The advantage to me to prepay the lease is that I can depend on all of those other payng installations to keep NRG engaged in this endeavor for the life of the lease.

So back to the numbers:
DIY minus subsidies means the sustem would cost me about $8500.
Prepaid lease means the system would cost me $8300 with a system on my roof to be addressed in 20 years.

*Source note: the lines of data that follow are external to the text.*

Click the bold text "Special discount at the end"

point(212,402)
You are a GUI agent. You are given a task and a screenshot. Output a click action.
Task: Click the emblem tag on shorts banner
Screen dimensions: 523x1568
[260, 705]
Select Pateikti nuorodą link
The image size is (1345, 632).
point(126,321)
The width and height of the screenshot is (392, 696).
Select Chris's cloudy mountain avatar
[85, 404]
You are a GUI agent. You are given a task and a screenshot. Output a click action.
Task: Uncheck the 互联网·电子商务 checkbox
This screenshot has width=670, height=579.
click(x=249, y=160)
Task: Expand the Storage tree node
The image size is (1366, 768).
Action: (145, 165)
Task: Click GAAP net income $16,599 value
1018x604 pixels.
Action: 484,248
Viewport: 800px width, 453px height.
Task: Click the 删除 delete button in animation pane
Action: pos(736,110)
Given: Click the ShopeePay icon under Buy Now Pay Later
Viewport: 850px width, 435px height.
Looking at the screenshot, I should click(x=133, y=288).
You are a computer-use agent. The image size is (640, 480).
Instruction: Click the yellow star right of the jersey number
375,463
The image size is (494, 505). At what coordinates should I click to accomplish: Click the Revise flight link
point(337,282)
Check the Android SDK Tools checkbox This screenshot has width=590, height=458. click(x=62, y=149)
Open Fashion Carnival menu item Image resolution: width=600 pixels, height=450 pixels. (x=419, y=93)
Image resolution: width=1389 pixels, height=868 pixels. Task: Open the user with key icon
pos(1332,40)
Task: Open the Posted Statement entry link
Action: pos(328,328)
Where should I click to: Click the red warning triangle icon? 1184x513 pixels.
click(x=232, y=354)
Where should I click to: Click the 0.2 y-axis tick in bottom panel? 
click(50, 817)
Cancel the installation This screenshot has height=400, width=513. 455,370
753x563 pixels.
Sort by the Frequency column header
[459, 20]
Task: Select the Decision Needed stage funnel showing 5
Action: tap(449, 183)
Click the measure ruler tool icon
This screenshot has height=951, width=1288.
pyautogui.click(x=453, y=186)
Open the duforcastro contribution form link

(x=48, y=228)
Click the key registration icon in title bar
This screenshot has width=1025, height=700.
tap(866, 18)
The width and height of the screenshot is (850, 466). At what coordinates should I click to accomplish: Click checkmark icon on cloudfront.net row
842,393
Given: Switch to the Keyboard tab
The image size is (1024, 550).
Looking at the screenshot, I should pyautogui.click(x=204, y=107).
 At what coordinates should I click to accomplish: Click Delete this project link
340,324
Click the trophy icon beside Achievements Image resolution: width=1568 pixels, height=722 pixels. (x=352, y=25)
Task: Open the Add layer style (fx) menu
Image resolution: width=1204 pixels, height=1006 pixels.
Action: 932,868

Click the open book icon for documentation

Other ways to look at the econmomics:
In AZ with decent citing, 1 kW of PV capacity produces an average of 1500 kWh per year over 20 years. The cost of the panels (which is still half of the cost of a system even at todays depressed panel prices) is about $2,000/kW. The value of the power that the 1500 kWh offsets is roughly $300/year at todays price schedule. Hard to nail this number down because power price rages from a high of $0.245 peak summer to $0.195 peak winter to $0.065 off peak. About half of the panel production is peak hours.

Other thoughts
Subsidies almost exactly offset the cost of the panel or half the cost of the system.
My power company, APS, has promised price stability for the next 4 years.
All of APS marginal capacity is now Natural Gas. One wonders how long NG prices will remain insanely depressed in relation to its BTU value.
“Since carbon offset credits are an entirely hypothetical entity with only a nominal and hence highly volatile (including zero) value, the whole scheme involves the power company moving the risk of their future value from the power company to you.”
Two considerations:
1. If the power company goes away then I still have a functioning solar system on my roof with a 25 year warrantee on the panels – which may also be worthless given the carnage in the panel producer ranks. So in addition to the power panel breaking, the lessor has to disappear. The current scheme is based on history of many years of solar installations in AZ.
2. There is no residual financial risk to me. I pay what the contract says. For thousands who are not prepaying the lease, they do not pay if the lessor does not perform.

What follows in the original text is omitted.